将 Snort签名转换为 iptables规则的繁琐任务由 fwsnort项目来自动完成。这一章将告诉你它是如何完成的。部署 fwsnort将赋予你的 iptables策略以入侵检测的能力。

第 11章：结合 psad与 fwsnort

由 fwsnort生成的日志信息可以被 psad识别并分析，从而通过电子邮件更好地进行报告（电子邮件中包括了集成的 whois、反向 DNS查询以及被动式操作系统指纹识别）。这一章代表了攻击检测的最高点和 iptables可以做到的减缓策略。

第 12章：端口碰撞与单数据包授权

被动授权对于保持网络服务的安全正变得越来越重要。通过使用这类技术，零日攻击的破坏范围将大大受到限制，但并不是所有的被动授权模型都适用于关键部署。这一章将对比两种被动授权机制：端口碰撞和单数据包授权（ SPA）。

第 13章： fwknop简介

目前可以使用的 SPA实现很少， fwknop是其中开发最活跃并受到广泛支持的 SPA实现。这一章将讲述如何安装 fwknop并将 fwknop与 iptables结合起来以维护默认丢弃的 iptables策略，该策略将阻止所有未经验证和授权而企图连接到你的 SSH守护进程的行为。

第 14章：可视化 iptables日志

最后一章介绍 iptables日志数据的图形化表示。图形可以快速地展现网络通信中的变化趋势，揭示可能的系统入侵活动，通过将 psad与 AfterGlow项目相结合，可以洞悉 iptables日志数据中原本难以发现的关联。

附录 A：攻击伪造

剖析 Snort签名规则集，然后使用伪造的源地址构造一个匹配这些签名的数据包是极其容易的。附录 A讨论了一个 Perl脚本示例（与 fwsnort项目一起发布），该脚本就是用来做这件事情的。

附录 B：一个完整的 fwsnort脚本

fwsnort项目创建一个 shell脚本自动执行 iptables命令，必须执行这些命令才能创建一个能够检测应用层攻击的 iptables策略。附录 B包含了一个由 fwsnort生成的 fwsnort.sh脚本的完整示例。
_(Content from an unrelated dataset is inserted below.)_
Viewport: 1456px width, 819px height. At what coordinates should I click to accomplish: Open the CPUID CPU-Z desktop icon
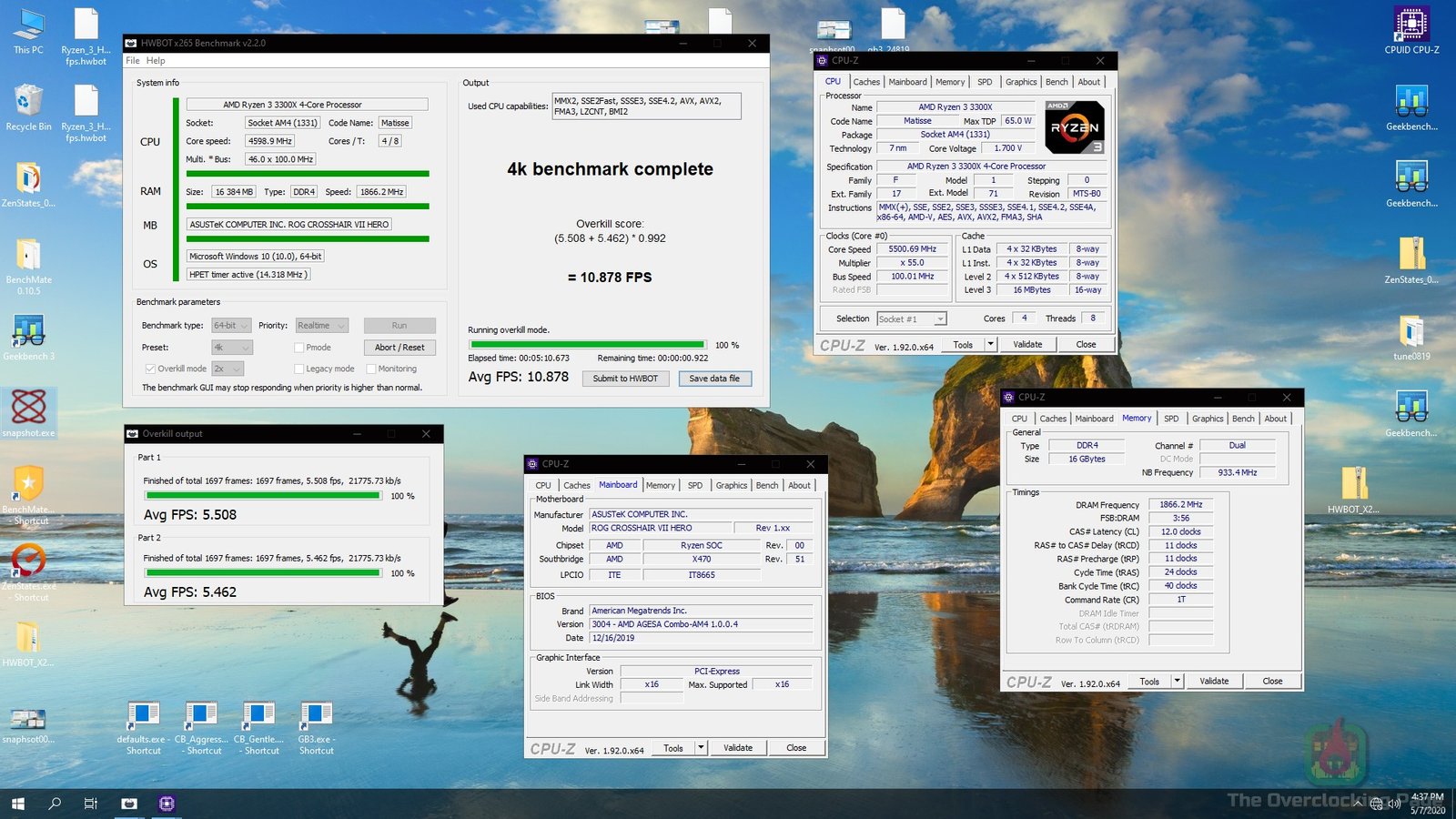1411,27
本书采用的是一种高度实用的写法。理解概念的最好方法莫过于研究实例，而研究源代码或仔细检查数据包跟踪总是理解计算机工作原理的最佳方式。希望读者通过阅读本书，可以掌握使用 iptables来检测并处理网络攻击的实用知识。再次重申，我欢迎读者向我提问，我的电子邮件地址是 mbr@cipherdyne.org。

---

[① ] 尽管 IPS有着这样一个冠冕堂皇的名字和供应商永无休止的营销炒作，但如果网络入侵防御系统没有一种方法来 检测 攻击，那么它就什么都不是——而检测机制就来自 IDS领域。网络 IPS通常只是增加了一些额外的设施来处理线内流量并回应攻击。